Comments on PGP5.0 OCR (was Re: fyi, pgp source now available , internationally)
Charlie Root (root@cypherpunks.campsite.hip.nl) wrote:
http://cypherpunks.campsite.hip97.nl/pgp/ and http://www.pgpi.com/
(The former no longer seems to work, presumably because the machine is packed up and on its way home.) I just wanted to make a few comments on the proofreading, in case anyone feels like releasing software in a similar manner in future: The original printed and OCR-ed source gave a single checksum for each page, with four bits per line. It also ignored whitespace except in strings and comments. This meant that people could rapidly process the majority of the code to produce something which wasn't terribly pretty but functioned correctly. However, because there were only four bits per line an incorrect line could pass the checksum; this would still be detected because the checksums were chained, but it could mean that when an error was detected you had to check several lines to find the invalid one. Presumably because of this the OCR-ed pages at HIP included a per-line checksum. This was good... but... it also checksummed the whitespace. This wasn't a problem in theory, because tabs were indicated by a special character. However, most lines had both tabs *and* spaces and there was no way to see where the spaces were because they were overrriden by the tab (e.g. "mov<sp><tab>ax,23<sp><sp><tab><sp><tab>; Stuff"). As a consequence the proofreading went very slowly until some valiant folks (who may or may not wish to be identified, so I won't) worked overnight to put together a program to brute-force the checksum by trying all possible combinations of tabs and spaces until it found the right one. So for a future effort could we please have the per-line checksums but ignore the whitespace unless it's important (e.g. comments and strings again)?

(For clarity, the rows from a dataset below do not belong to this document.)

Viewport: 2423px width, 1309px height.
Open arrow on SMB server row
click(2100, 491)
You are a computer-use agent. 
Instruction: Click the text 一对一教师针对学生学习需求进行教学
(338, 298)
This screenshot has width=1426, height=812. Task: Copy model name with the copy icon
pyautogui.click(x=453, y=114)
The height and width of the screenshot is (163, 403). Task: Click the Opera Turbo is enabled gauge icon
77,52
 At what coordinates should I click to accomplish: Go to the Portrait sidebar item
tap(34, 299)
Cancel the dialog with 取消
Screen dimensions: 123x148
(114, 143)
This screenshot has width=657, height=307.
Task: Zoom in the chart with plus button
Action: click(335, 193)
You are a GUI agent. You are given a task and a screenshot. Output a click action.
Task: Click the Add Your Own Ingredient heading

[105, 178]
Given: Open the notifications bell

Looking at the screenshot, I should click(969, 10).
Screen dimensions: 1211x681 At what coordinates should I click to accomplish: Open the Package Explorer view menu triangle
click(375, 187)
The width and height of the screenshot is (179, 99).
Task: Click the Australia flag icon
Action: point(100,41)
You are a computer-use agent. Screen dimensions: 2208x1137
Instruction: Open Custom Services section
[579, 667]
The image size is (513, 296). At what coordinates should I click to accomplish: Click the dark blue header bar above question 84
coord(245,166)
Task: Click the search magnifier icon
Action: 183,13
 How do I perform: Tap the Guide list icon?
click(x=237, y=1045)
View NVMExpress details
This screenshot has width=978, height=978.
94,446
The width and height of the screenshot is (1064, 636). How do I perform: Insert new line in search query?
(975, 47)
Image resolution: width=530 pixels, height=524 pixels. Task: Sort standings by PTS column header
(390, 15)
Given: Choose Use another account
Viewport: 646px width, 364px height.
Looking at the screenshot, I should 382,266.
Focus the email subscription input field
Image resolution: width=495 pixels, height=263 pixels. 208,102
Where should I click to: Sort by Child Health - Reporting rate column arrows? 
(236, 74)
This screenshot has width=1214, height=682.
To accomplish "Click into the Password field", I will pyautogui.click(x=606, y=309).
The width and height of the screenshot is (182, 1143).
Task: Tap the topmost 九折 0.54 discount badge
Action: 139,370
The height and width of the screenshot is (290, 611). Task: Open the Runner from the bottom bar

Or if you want to ensure that the whitespace is identical between versions, please either strip out unneccesary spaces or use a special character for them so we can see precisely where they are. If all we want is functioning code, then it doesn't have to look pretty; we can feed it through a code prettifier like indent when it's functionally correct. Mark
Mark Grant <mark@unicorn.com> writes:
I just wanted to make a few comments on the proofreading, in case anyone feels like releasing software in a similar manner in future:
[...] the OCR-ed pages at HIP included a per-line checksum. This was good... but... it also checksummed the whitespace. This wasn't a problem in theory, because tabs were indicated by a special character. However, most lines had both tabs *and* spaces and there was no way to see where the spaces were because they were overrriden by the tab (e.g. "mov<sp><tab>ax,23<sp><sp><tab><sp><tab>; Stuff").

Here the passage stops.